Chagas disease in dogs is the result of infection by Trypanosoma cruzi, a protozoan parasite. This disease can spread from dogs to humans, and is considered a serious illness when it occurs in humans. Here's what you should know about Chagas disease, its spread, symptoms and treatment.

Chagas Disease Explained

Chagas disease is an infection caused by T. cruzi, a one-celled, parasitic microorganism. It's spreads through kissing bugs. The kissing bugs bite an infected host, and then T. cruzi develops within the bug's body. When the kissing bug bites again, it also defecates on its host. The kissing bug's fecal matter is infected with T. cruzi, and the T. cruzi parasites can enter the kissing bug's host through open wounds, like cuts or scrapes, or through orifices, like the eyes and mouth.

Once T. cruzi has infected a host, it begins to reproduce inside the cells of the host's muscles. This leads to cell rupture. Ruptured cells release the T. cruzi protozoa then enter the infected host's bloodstream, where they can be further spread by the kissing bug's bite.

The bite of the kissing bug is a common means of transmission, but animals may also catch this infection if they eat smaller infected hosts, or if they eat the infected kissing bugs themselves.

Symptoms of Chagas Disease in Dogs

If your dog is infected with Chagas disease, he may never display any symptoms of that infection. When symptoms appear, however, they usually include:

  • Anemia
  • Weakness
  • Lack of coordination
  • Enlargement of lymph nodes
  • Enlargement of the spleen
  • Fever

T. cruzi can infect your dog's heart, causing rapid inflammation and sudden death, or slow heart failure and death. 

Diagnosing and Treating Chagas Disease in Dogs

Chagas disease can be difficult to diagnose definitively, because there usually aren't very many T. cruzi parasites in the infected animal's blood stream at any given point. Your vet may need a blood sample and a sample of lymphatic tissue for biopsy. Your vet may diagnose the infection via xenodiagnosis, a procedure in which requires feeding your dog's blood to a kissing bug and then dissecting the kissing bug to look for immature T. cruzi protozoa in its digestive tract.
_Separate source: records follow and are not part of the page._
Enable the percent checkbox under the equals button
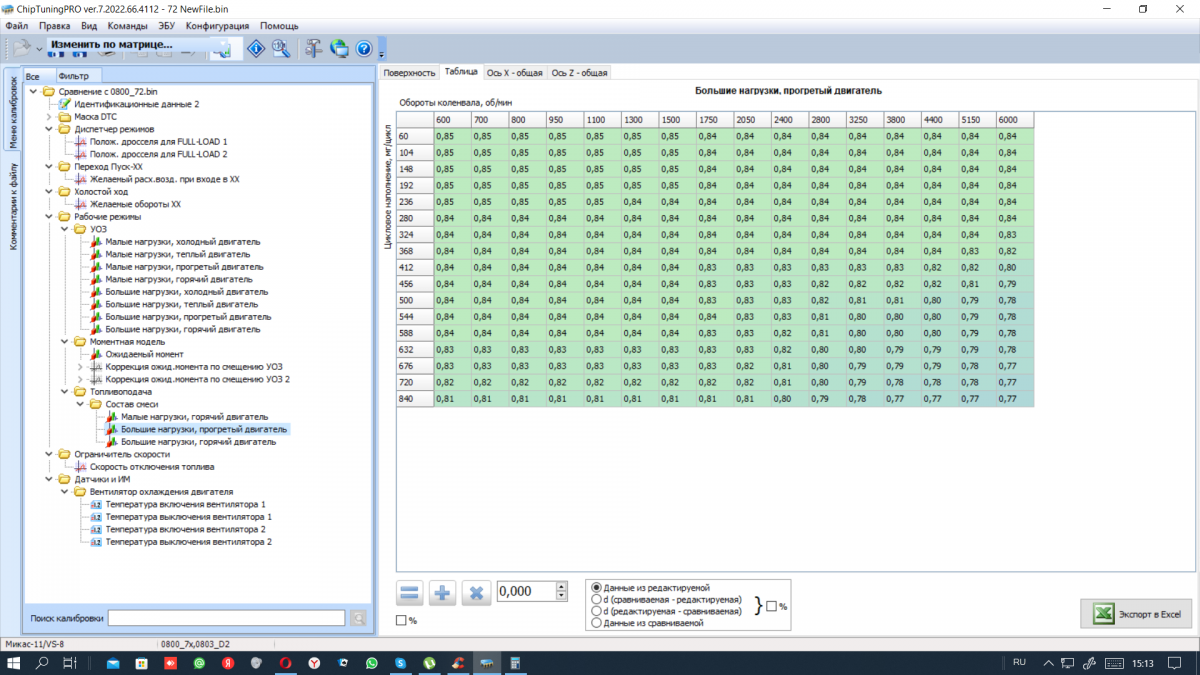1200x675 pixels. point(401,621)
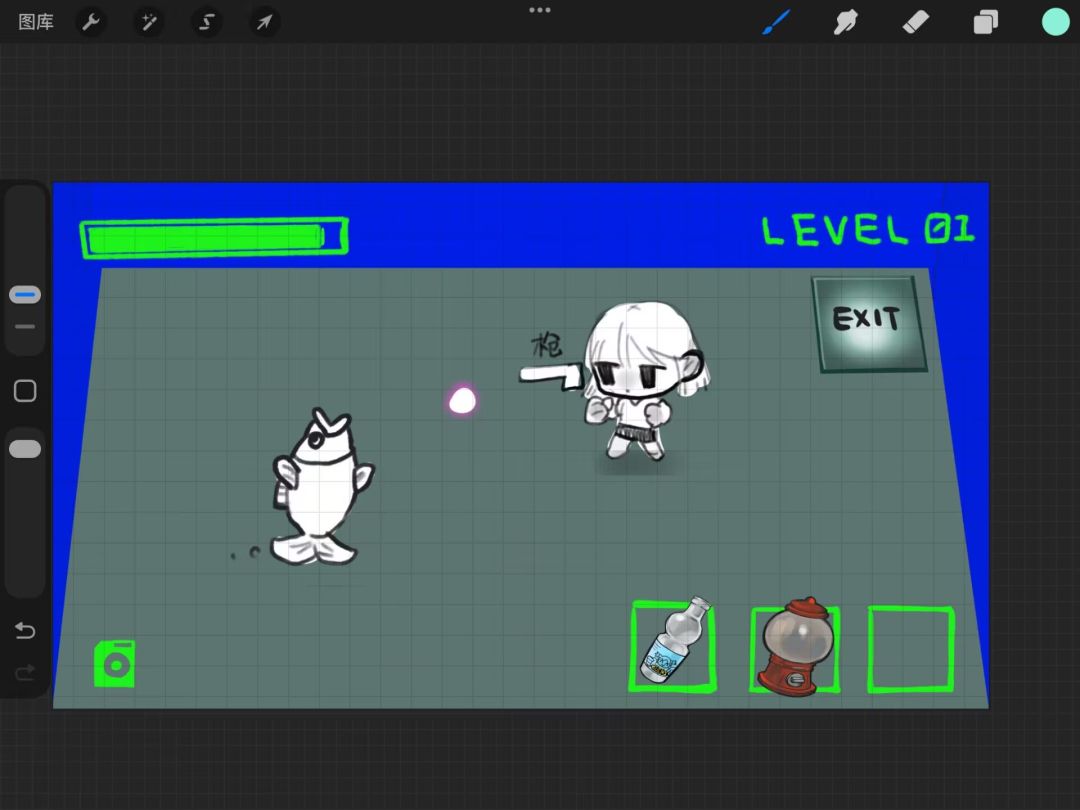The height and width of the screenshot is (810, 1080).
Task: Open the Gallery (图库) button
Action: [x=36, y=22]
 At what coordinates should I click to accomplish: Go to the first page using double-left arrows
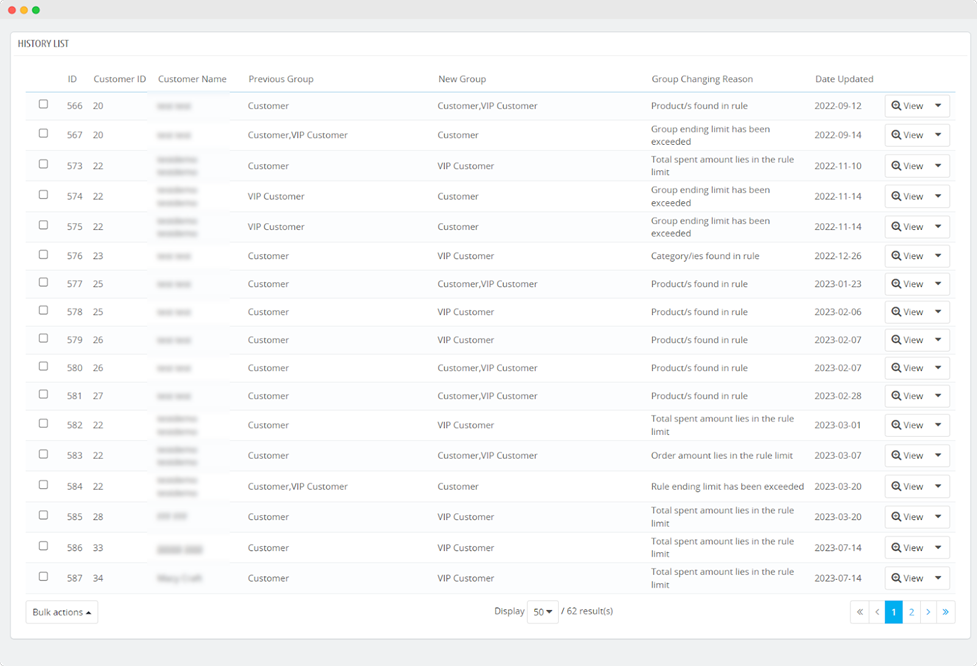pyautogui.click(x=859, y=612)
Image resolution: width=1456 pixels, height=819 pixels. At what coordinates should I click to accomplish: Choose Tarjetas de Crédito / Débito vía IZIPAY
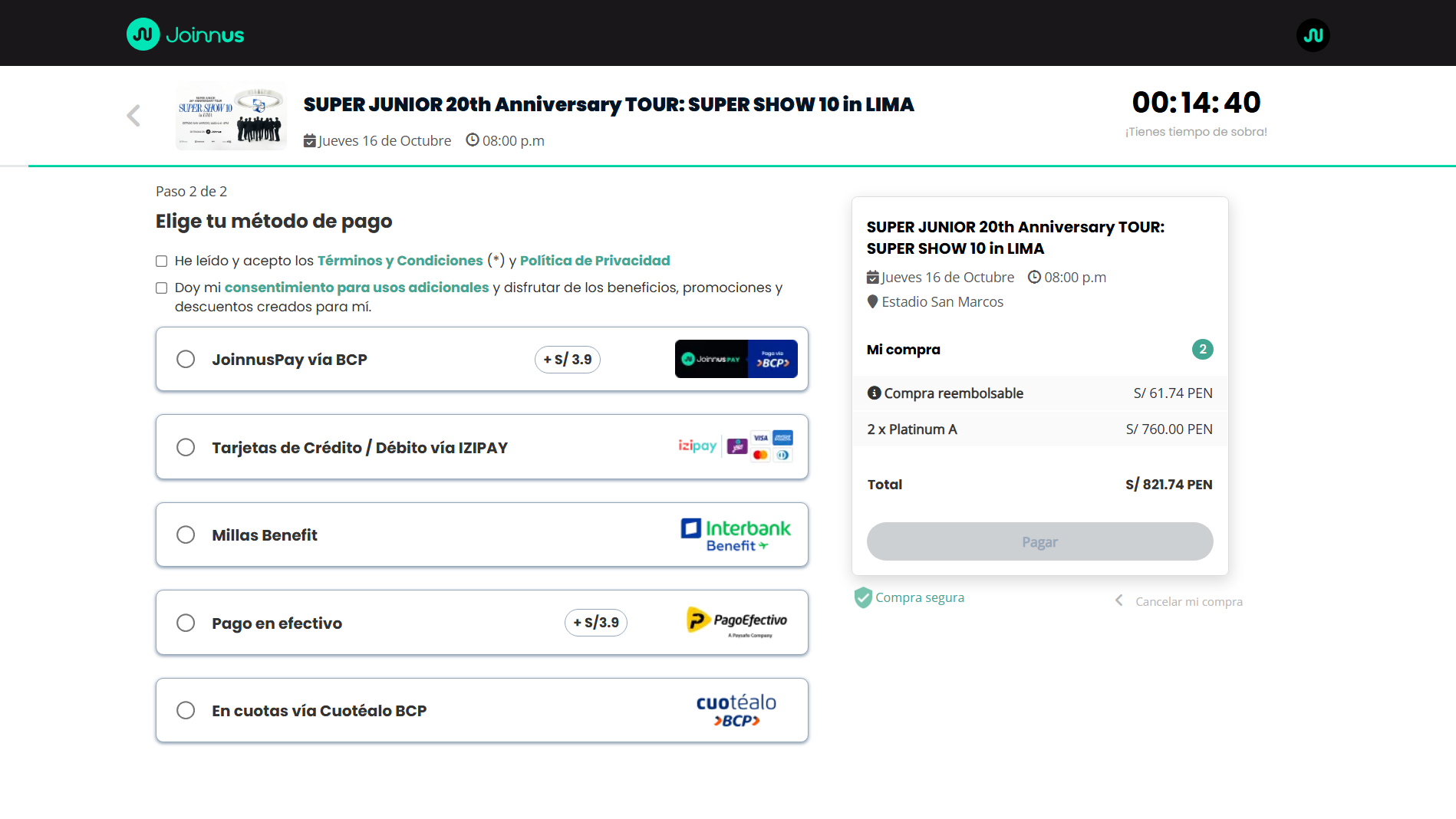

Chagas disease in dogs cannot be cured. The disease is dangerous to humans, and can cause fever, lethargy and enlargement of the spleen and lymph nodes. Children most often develop a life-threatening, acute form of the infection, which damages the heart and brain. Adults usually develop a chronic form of Chagas disease, which causes digestive and heart problems, usually 10 to 20 years after the initial infection.

Because there is no cure for Chagas disease and it can be life-threatening to humans, most vets recommend that dogs with Chagas disease be put down in order to prevent outbreaks of the disease among humans. Chagas disease is most common in Central and South America, but it appears infrequently in the southern regions of the United States. The best way to prevent Chagas disease is to rid your environment of kissing bugs.